Everything in the entries except the pictures must be repeated exactly.

BEGIN

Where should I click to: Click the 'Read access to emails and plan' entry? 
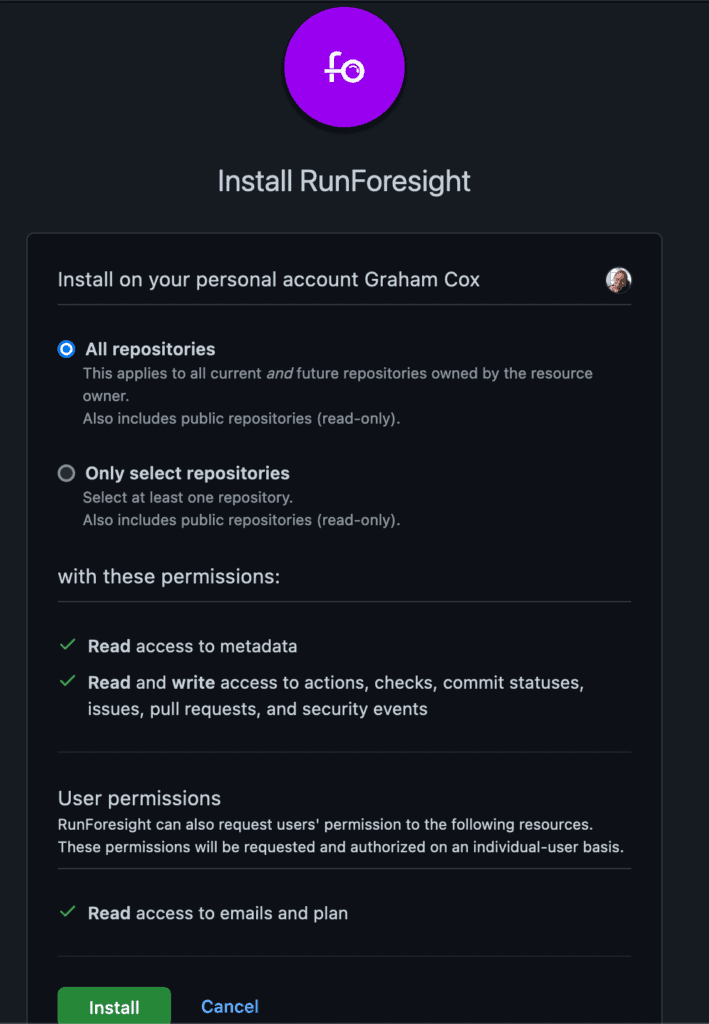[x=217, y=912]
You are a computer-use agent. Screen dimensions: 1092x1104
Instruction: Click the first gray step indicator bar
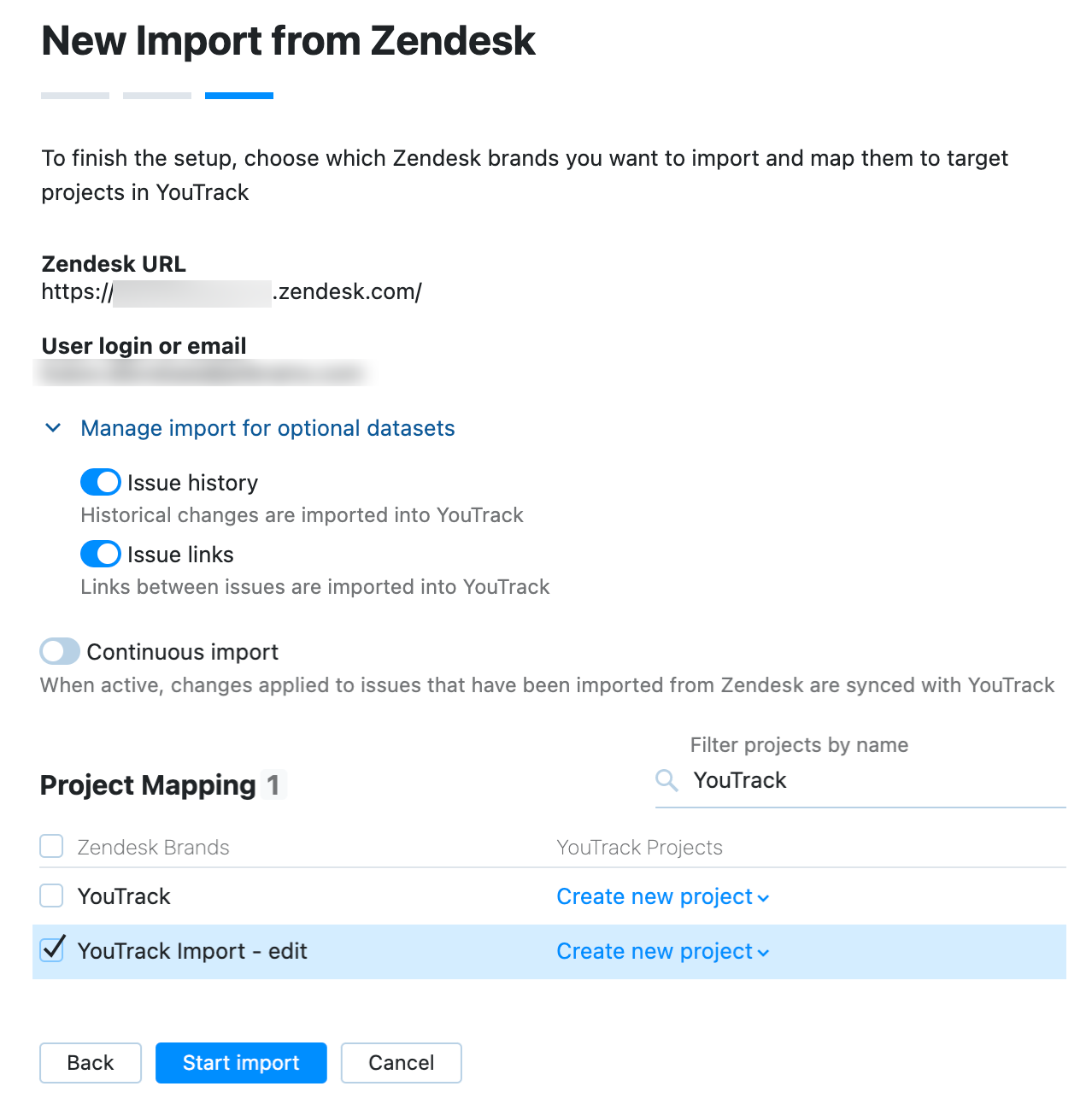click(74, 96)
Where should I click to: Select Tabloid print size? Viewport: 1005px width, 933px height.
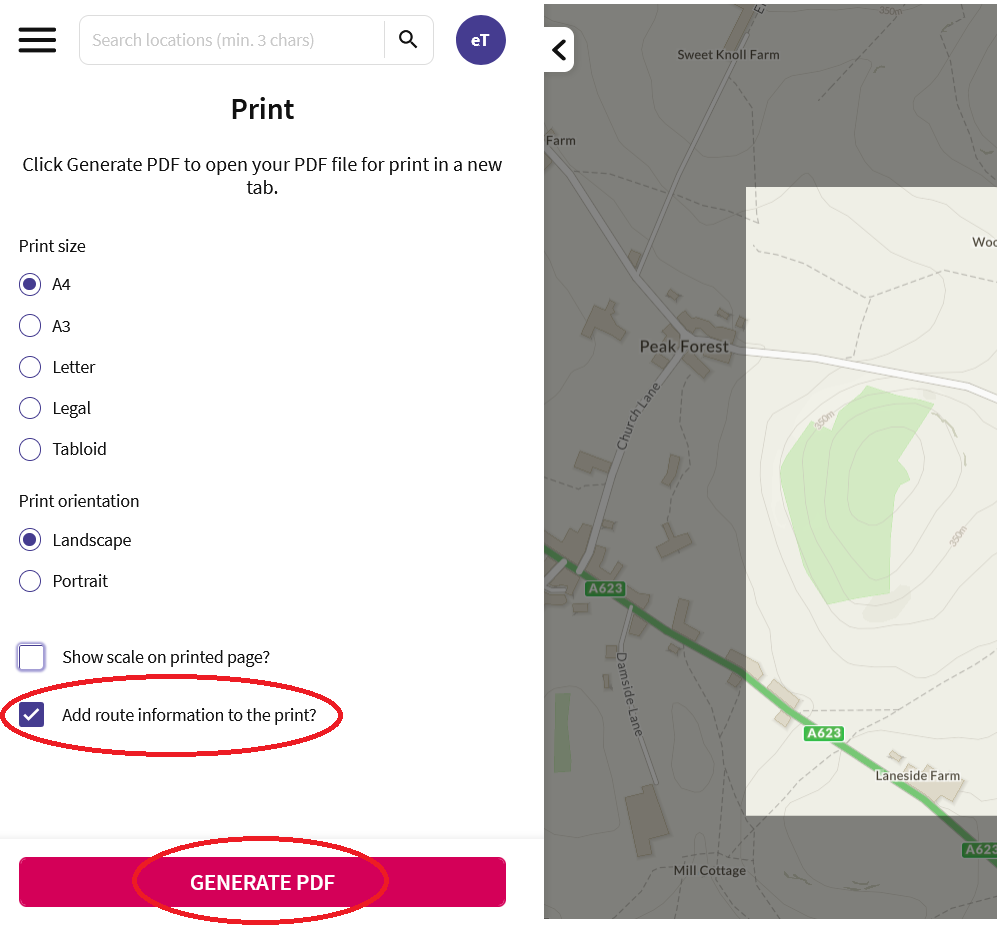[x=29, y=449]
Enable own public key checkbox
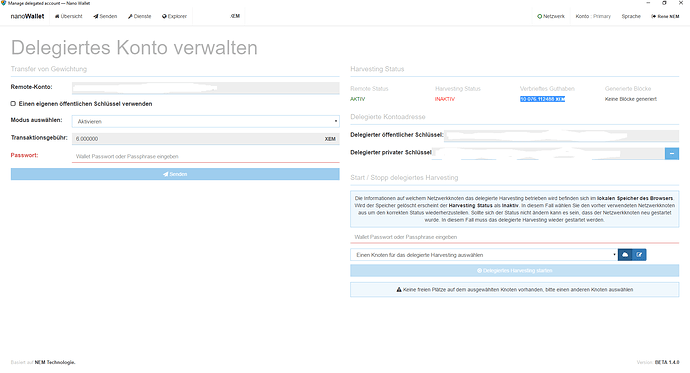Image resolution: width=690 pixels, height=373 pixels. point(13,104)
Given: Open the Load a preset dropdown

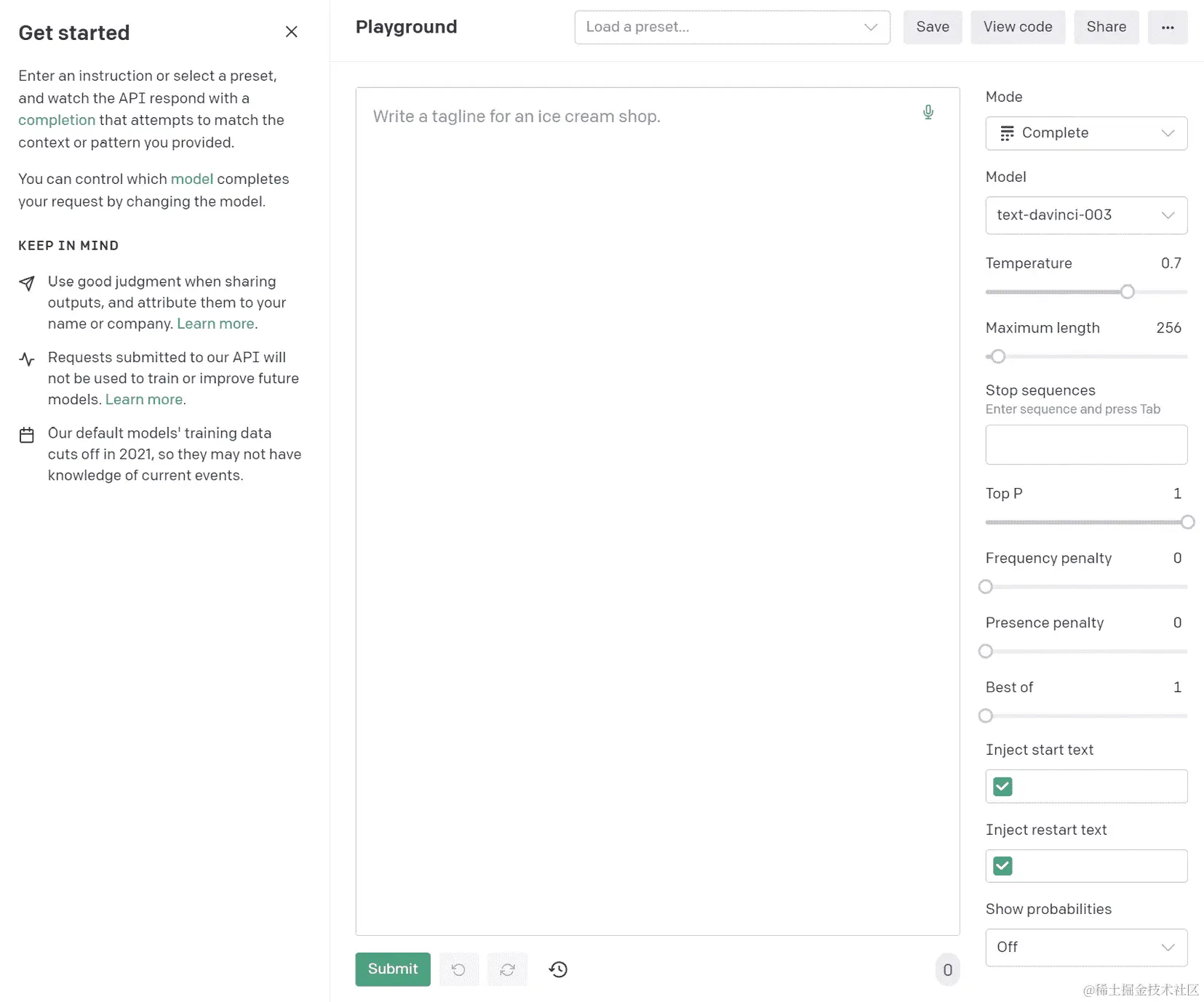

END

■ THE COMPLETED TASK
Where should I click to: Click the 'Read access to emails and plan' entry? 
[x=217, y=912]
You are a computer-use agent. Screen dimensions: 1092x1104
Instruction: Click the first gray step indicator bar
click(74, 96)
Where should I click to: Select Tabloid print size? Viewport: 1005px width, 933px height.
[x=29, y=449]
Enable own public key checkbox
Image resolution: width=690 pixels, height=373 pixels. point(13,104)
Given: Open the Load a preset dropdown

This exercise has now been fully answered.